September 18, 2003, marked the grand opening celebration of the library's addition/renovation and Roberta R. Allen Reading Room. The addition added 21000 sqft that provides more seating and study space for library users. Each floor also features new services that include the Library Instruction/Research Lab (1st Floor), the Student Technology Center (2nd Floor), the Library Cafe (3rd Floor) and the Roberta Allen Reading Room (4th Floor).

Zahnow Library offers its users a generous level of public service based on print, media, electronic and Internet resources and a 28,000-volume reference collection. The library's staff currently responds to more than 60,000 inquiries each year that range from basic reference questions to requests for complex instruction in the development and implementation of subject-specific search strategies. One of the library's prime goals is to provide support, assistance and instruction in the use of the university library's numerous print and automated reference resources, print and non-print collections, programs and services.

===Melvin J. Zahnow===
Melvin J. Zahnow was one of SVSU's original incorporators. A Frankenmuth resident, Mr. Zahnow was chairman and trustee of Wickes Corporation, and was a former chairman of the Harvey Randall Wickes Foundation. He began his business career as secretary and director of Wickes Brothers and Wickes Boiler Company in 1940. He also was a member of the SVSU Board of Control and the SVSU Foundation. Mr. Zahnow earned his Bachelor of Arts in business administration from Albion College in 1934.
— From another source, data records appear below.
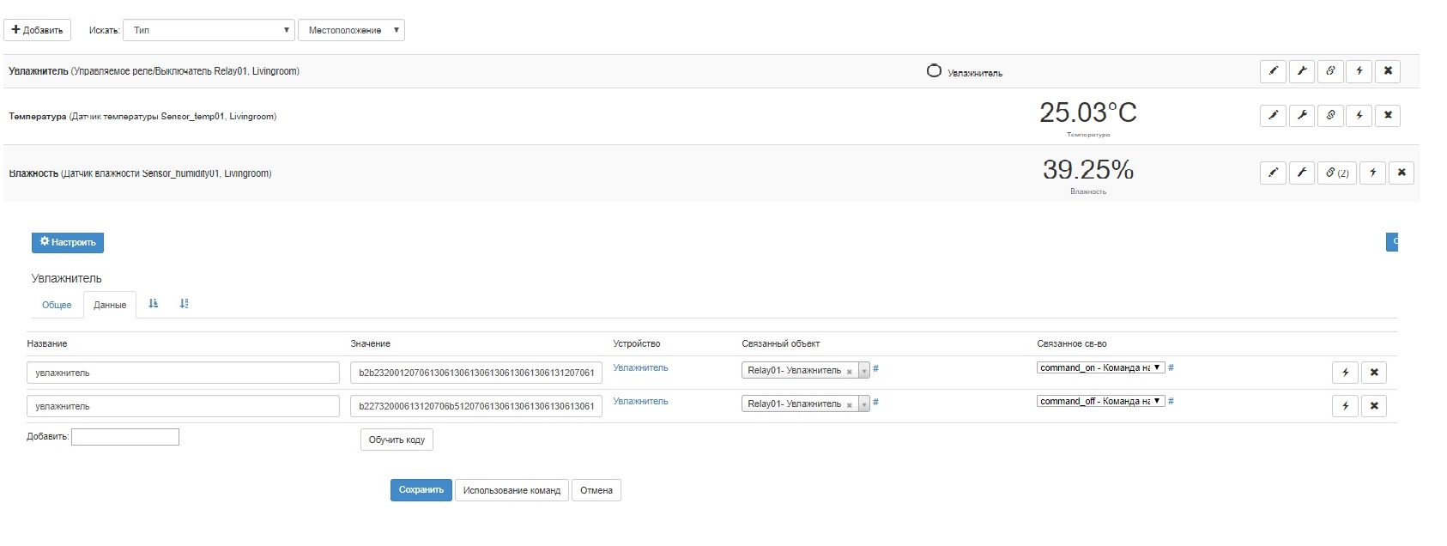
Task: Click the link icon in Увлажнитель row
Action: point(1330,71)
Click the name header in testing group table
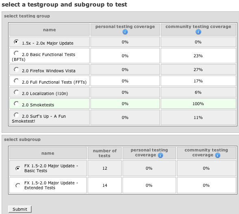This screenshot has width=239, height=214. [x=50, y=30]
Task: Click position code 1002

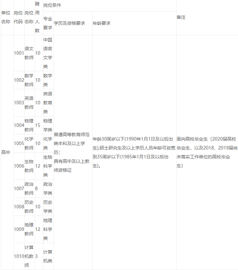Action: click(19, 80)
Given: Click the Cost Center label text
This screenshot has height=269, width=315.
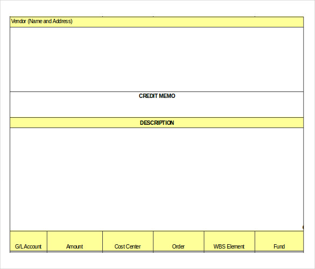Looking at the screenshot, I should (x=128, y=246).
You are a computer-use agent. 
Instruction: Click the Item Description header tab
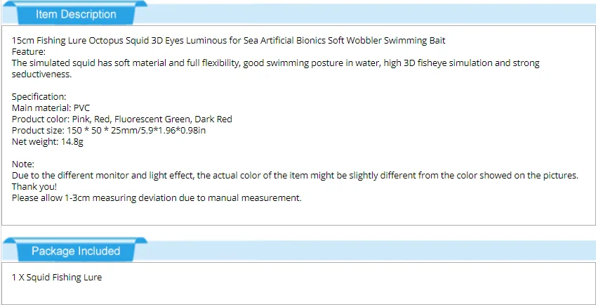point(76,14)
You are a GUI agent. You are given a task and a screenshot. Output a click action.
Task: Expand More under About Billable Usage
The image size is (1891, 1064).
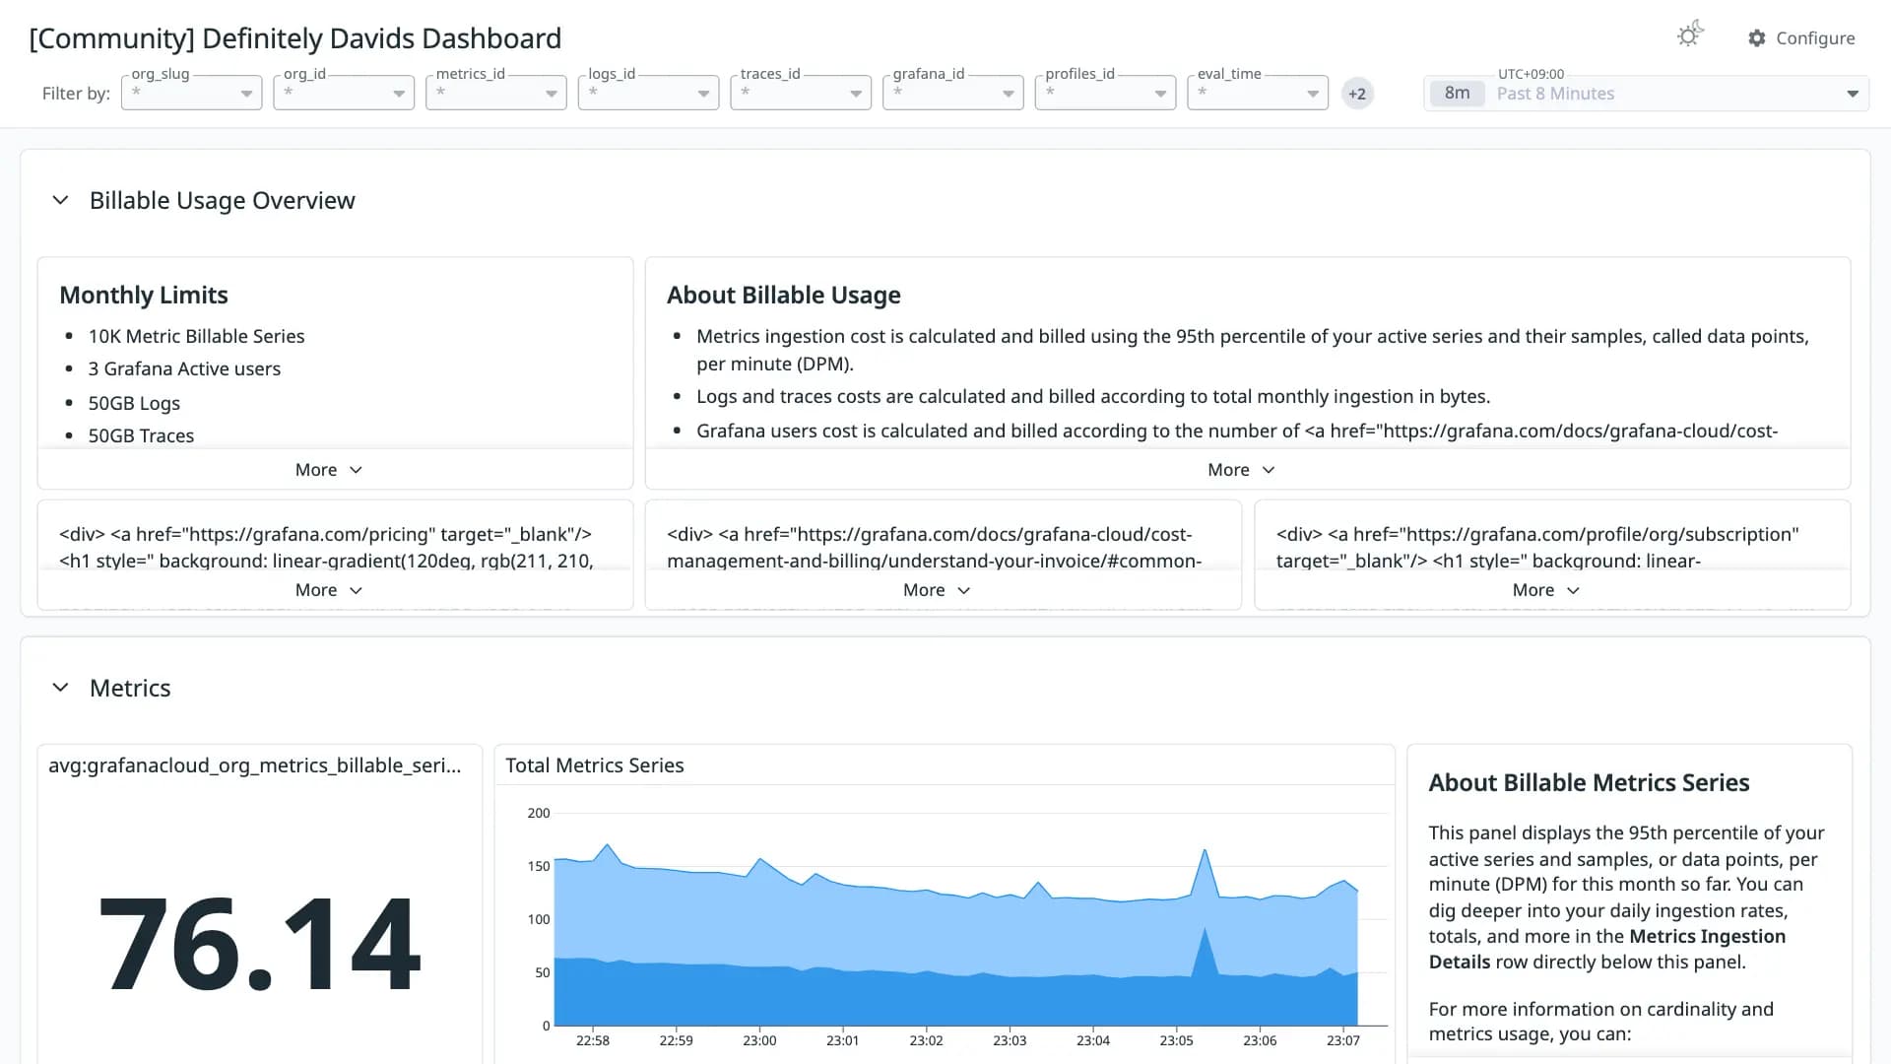(1241, 470)
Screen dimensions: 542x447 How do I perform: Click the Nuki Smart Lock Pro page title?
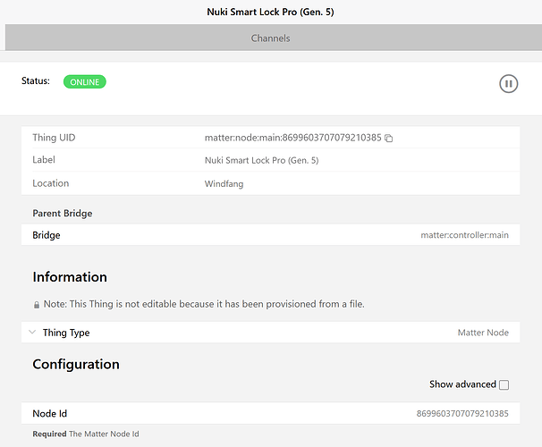click(x=270, y=12)

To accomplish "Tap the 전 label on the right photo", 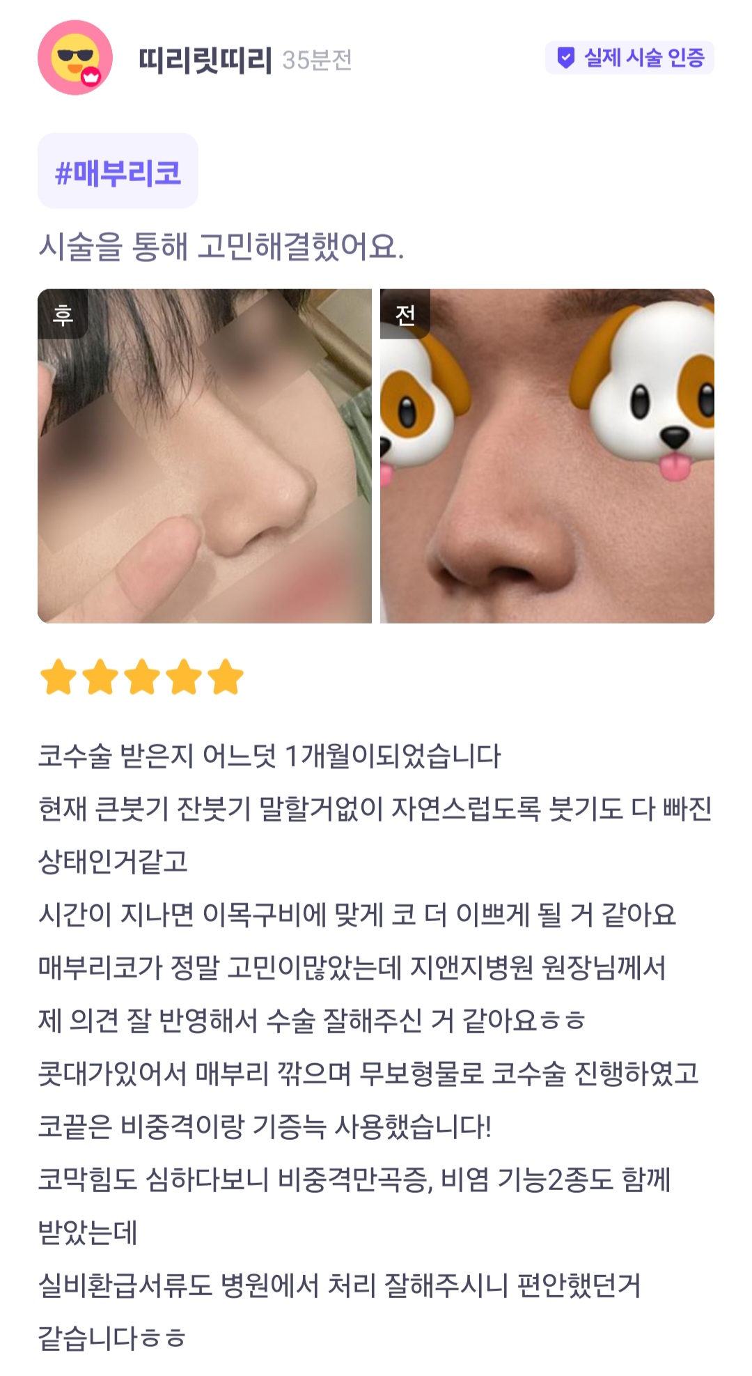I will click(405, 315).
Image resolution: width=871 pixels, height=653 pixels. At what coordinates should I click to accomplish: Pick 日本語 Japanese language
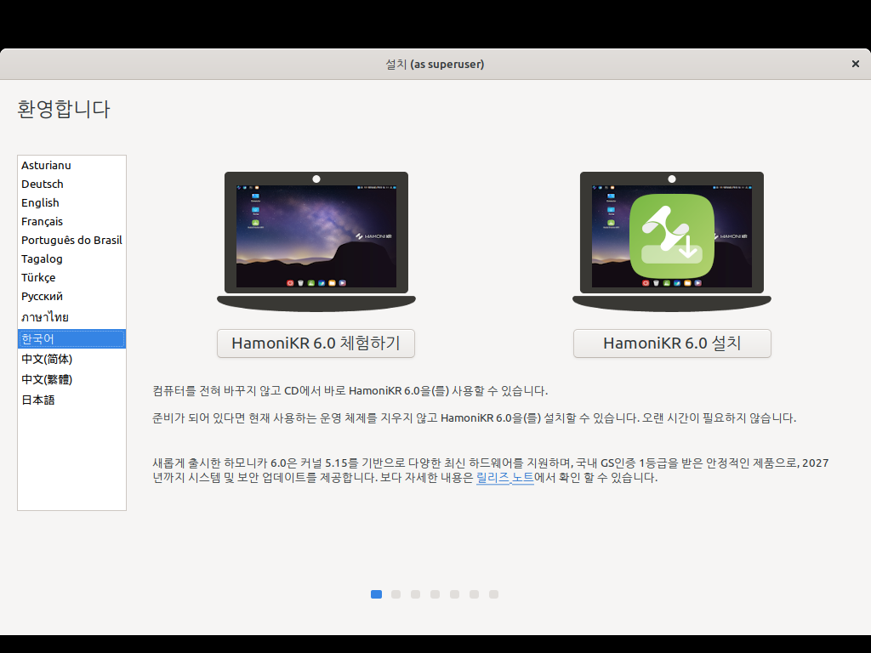pos(38,400)
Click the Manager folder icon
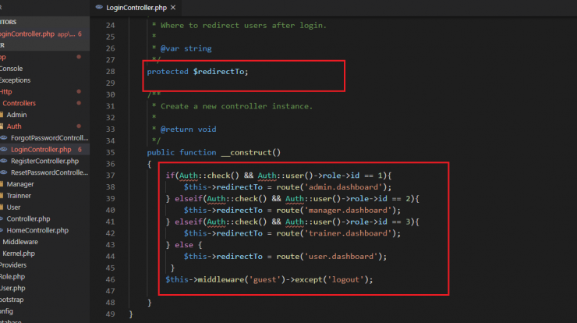577x323 pixels. coord(2,184)
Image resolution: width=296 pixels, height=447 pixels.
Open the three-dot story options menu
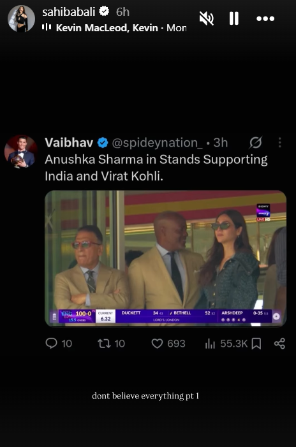coord(265,19)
The former Saginaw business and civic leader is remembered for his involvement in numerous clubs and organizations. In 1985, the Saginaw Chamber of Commerce honored him with its Community Service Award. Mr. Zahnow also was the recipient of the Lutheran Social Services Distinguished Service Award and is listed in Who's Who in the Midwest. In recognition of his contribution to SVSU, the university bestowed an Honorary Doctor of Laws degree upon Mr. Zahnow in 1982 and a distinguished Service Medallion in 1991.

==Types of media==
The Melvin J. Zahnow Library collection contains a wide variety of materials in addition to the traditional periodicals and books. These materials include:

- Art prints
- Audio cassettes
- Compact discs
- Multi-media CDs-including Graduate Capstone projects by communication/Multimedia students
- Long-playing 331/3 rpm phonograph records
- Slides
- Video cassettes
- DVDs

==Catalogs and circulation==
Media in the Zahnow Library, with the exception of slides and art prints, can be found on CARDCAT. Searches can be made by a number of methods, including by title, author and type of media.

General collection books and media items are circulated to faculty, staff, students and guests. Faculty, staff and students may check out up to 40 items from general collection. Faculty, staff and students may check out three items from other materials. Guests may check out up to 10 items from the general collection. All other items are in-house use for guests. For more information, see the Circulation/Media Services/Media Services page.

==Special services ==
There are three listening rooms available for students and faculty to use for reviewing materials. All rooms have a television/VCR available. Also available are CD players, DVD players and computers equipped for multi-media CDs. Students and faculty who want to use a listening room should ask at the Circulation/Media Services Desk for access.

The Student Technology Center is housed on the second floor of the Melvin J. Zahnow Library. For more information about STC, see its web page.

===Disability services===
Zahnow Library has a limited number of items available for student use. A TDD telephone is available at the Circulation/Media Services desk. A phonic ear is available at the Circulation/Media Services desk.

The Zahnow Library has motorized handicap scooters (Amigo) available for checkout by students. Students will need a library card to borrow the scooters. The checkout period is for an entire day. Scooters borrowed from the Library must be returned to the Library 15 minutes before closing. Disability Services also have additional items available for student use.